Step 7 — Writing your first ads
An effective LinkedIn ad is direct and focused on the prospect's problem, not your ego.
Points to check:
- The hook presents a problem or a concrete result,
- the target is visible (for example “B2B marketing directors”, “Tech recruitment managers”),
- The text explains in a few lines what the prospect will win,
- The call-to-action is explicit (download, register, book).
Check OK if:
- A person external to your project understands in 5 seconds who you are talking to and what you are offering,
- The ad and the landing page tell the same story.
If KO: Rewrite the ads starting with a simple sentence: “Our target is experiencing problem X, we are offering them Y to help them get the Z result.”
Step 8 — Define your budget, bids, and schedule
For a launch, the goal is to have consistent, not perfect, parameters.
Simple best practices:
- Define a total budget for the 30 days, then translate it into a daily budget,
- Start with an automatic bidding strategy to let LinkedIn optimize,
- Avoid Making Major Changes Every 2 Days
Check OK if:
- You know how much you are going to spend this month and how much per day,
- You have planned at least 7 to 10 days of airing before judging the performance of an ad.

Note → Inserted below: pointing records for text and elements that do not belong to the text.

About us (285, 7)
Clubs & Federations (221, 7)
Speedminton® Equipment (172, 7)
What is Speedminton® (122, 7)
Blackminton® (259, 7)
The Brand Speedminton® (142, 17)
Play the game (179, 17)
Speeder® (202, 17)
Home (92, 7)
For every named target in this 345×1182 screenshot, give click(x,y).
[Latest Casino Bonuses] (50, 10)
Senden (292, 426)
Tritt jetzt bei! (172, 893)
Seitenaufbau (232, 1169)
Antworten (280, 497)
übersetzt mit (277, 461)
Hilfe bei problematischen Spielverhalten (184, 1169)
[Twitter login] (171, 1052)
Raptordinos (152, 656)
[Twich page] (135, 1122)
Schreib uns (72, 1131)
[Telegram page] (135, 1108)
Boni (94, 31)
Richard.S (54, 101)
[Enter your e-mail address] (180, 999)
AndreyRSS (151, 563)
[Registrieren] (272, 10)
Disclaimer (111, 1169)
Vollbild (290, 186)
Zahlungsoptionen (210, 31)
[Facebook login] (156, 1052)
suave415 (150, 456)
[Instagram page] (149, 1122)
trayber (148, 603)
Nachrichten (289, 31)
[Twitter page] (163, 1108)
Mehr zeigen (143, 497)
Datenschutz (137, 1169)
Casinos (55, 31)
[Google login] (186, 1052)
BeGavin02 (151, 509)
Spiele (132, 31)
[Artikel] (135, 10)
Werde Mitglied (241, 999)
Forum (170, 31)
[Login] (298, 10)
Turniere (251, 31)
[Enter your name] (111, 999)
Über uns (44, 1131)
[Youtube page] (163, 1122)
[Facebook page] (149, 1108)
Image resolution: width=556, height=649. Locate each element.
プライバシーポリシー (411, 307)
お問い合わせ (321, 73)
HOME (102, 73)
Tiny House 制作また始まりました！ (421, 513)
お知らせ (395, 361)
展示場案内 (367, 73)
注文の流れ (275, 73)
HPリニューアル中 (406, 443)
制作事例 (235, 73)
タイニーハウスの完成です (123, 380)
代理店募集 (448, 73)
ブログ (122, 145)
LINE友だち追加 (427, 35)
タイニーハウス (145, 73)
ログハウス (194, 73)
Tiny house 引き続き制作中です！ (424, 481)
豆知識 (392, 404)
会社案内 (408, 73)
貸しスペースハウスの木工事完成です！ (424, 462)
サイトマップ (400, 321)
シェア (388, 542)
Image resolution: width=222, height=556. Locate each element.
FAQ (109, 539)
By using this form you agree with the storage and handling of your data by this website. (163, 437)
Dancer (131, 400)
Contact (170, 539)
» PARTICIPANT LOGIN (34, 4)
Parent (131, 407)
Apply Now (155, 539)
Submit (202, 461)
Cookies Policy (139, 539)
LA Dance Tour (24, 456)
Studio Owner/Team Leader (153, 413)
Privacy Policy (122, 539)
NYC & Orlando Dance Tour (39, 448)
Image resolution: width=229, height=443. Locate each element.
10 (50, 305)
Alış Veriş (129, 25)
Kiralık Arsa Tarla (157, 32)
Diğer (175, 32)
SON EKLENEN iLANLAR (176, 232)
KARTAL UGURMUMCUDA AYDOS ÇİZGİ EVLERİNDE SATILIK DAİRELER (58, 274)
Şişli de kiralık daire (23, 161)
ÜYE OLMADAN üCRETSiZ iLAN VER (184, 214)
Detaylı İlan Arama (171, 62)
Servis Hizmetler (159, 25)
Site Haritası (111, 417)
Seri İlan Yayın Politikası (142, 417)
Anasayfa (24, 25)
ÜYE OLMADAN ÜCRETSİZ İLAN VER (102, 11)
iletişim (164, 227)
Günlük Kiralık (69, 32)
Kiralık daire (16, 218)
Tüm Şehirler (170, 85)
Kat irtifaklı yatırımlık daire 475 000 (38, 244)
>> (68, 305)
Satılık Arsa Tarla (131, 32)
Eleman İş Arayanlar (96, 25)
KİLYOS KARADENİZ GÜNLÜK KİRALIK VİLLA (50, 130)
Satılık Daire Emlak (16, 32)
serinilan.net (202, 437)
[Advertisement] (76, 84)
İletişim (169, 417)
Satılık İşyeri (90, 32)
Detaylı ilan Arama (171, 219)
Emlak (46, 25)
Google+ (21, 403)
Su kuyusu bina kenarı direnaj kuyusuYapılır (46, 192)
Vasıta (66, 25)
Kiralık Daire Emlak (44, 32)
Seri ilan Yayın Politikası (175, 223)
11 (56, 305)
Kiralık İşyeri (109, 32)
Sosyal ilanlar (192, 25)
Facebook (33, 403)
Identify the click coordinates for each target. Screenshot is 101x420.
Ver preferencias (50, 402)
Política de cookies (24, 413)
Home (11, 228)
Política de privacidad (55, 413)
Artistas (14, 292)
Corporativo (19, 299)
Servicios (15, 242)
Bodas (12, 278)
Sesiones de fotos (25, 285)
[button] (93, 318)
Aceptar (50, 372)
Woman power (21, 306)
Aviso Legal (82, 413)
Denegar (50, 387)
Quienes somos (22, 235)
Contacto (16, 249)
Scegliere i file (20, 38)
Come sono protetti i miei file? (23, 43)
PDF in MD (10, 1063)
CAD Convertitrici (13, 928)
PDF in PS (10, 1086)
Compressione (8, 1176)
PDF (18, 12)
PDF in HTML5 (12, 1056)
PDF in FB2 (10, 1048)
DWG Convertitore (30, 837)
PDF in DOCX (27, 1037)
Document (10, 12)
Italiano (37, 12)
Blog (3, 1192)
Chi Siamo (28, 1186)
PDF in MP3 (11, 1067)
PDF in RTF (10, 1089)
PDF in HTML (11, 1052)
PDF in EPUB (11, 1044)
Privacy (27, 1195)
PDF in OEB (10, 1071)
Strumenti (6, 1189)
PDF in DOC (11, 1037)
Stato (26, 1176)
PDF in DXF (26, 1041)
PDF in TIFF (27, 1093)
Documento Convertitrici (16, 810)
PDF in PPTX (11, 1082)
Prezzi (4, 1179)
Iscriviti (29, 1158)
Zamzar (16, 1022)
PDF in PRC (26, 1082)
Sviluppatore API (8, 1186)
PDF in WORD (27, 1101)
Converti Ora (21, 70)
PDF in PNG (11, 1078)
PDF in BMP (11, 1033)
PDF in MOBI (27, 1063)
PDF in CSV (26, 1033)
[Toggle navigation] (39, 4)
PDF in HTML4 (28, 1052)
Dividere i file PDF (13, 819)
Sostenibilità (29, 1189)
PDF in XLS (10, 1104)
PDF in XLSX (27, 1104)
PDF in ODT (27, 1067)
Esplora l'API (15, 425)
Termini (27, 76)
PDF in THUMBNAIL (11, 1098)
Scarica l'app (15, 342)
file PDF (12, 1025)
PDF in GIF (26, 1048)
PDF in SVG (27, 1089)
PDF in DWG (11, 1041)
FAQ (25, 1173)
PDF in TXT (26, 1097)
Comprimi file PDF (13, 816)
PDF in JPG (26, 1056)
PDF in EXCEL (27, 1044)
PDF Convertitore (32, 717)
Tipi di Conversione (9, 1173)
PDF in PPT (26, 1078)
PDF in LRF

If KO: Set a reasonable test budget, for example €2,000 over 1 month, or around €65 per day, and stick to it for this first pilot.
Step 9 — Monitor performance without changing everything all the time
Once the campaign is up and running, resist the temptation to change all the settings on a daily basis.
During the first 7 to 10 days:
- monitor impressions, click rate (CTR), and cost per click,
- Check that conversions are going up well if you already have traffic,
- Find ads that perform better than others.
Check OK if:
- You update a simple table with the main numbers once a week,
- You can tell which ads have the best CTR and the best approximate cost per lead.
If KO: Calm the pace of change. Note only the big changes and let the campaign breathe for a few days between adjustments.
Step 10 — Optimize and decide what's next
After 30 days, the objective is to make simple and confident decisions.
Questions to ask yourself:
- Which ads maintain good click-through rates and conversions at an acceptable cost?
- Which ads consume budget without bringing in clicks or leads?
- Has the Objective Set at the Beginning Been Approached or Achieved?
Possible decisions:
- maintain and strengthen what works,
- Pause what doesn't work,
- Adjust the offer, audience, or message for the next month.
Check OK if:
- you have made at least 1 optimization decision per campaign (stopping, maintaining, strengthening),
- You know what you want to test in the second wave (new audience, new offer, new format).
If KO: Reformulate your objective, simplify your structure and focus your budget on 1 campaign and 1 priority audience for the following month.